Segment Start: Available records
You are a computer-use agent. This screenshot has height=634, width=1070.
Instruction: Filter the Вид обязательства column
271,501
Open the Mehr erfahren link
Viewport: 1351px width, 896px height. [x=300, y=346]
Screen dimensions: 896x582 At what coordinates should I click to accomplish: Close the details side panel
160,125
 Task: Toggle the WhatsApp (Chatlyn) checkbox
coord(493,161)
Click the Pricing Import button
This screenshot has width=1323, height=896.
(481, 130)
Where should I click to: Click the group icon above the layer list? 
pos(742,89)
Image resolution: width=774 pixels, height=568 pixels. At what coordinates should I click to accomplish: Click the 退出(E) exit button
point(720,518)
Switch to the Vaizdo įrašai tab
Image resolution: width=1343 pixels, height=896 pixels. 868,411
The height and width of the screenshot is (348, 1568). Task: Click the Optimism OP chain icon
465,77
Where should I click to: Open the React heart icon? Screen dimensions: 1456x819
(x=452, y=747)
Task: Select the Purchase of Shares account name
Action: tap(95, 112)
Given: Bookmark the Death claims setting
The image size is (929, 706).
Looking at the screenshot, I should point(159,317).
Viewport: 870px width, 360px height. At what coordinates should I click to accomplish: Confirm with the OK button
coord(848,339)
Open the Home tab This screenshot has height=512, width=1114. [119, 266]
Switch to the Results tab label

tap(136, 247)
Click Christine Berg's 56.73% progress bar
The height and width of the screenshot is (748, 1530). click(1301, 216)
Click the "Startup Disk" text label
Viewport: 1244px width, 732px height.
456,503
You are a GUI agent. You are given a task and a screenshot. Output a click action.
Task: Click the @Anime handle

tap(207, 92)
Segment End: Available records
Problem statement :: Filter the preceding entries down to the lines with "agent".

Answer section ::
You are a computer-use agent. This screenshot has height=634, width=1070.
You are a GUI agent. You are given a task and a screenshot. Output a click action.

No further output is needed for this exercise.